Would you please write out every record exactly?

----------------------------------------

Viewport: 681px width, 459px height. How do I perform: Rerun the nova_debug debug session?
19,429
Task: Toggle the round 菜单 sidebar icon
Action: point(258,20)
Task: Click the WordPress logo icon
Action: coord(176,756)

----------------------------------------

▶ Problem solution:
Viewport: 681px width, 459px height. How do I perform: Rerun the nova_debug debug session?
19,429
Task: Toggle the round 菜单 sidebar icon
Action: point(258,20)
Task: Click the WordPress logo icon
Action: coord(176,756)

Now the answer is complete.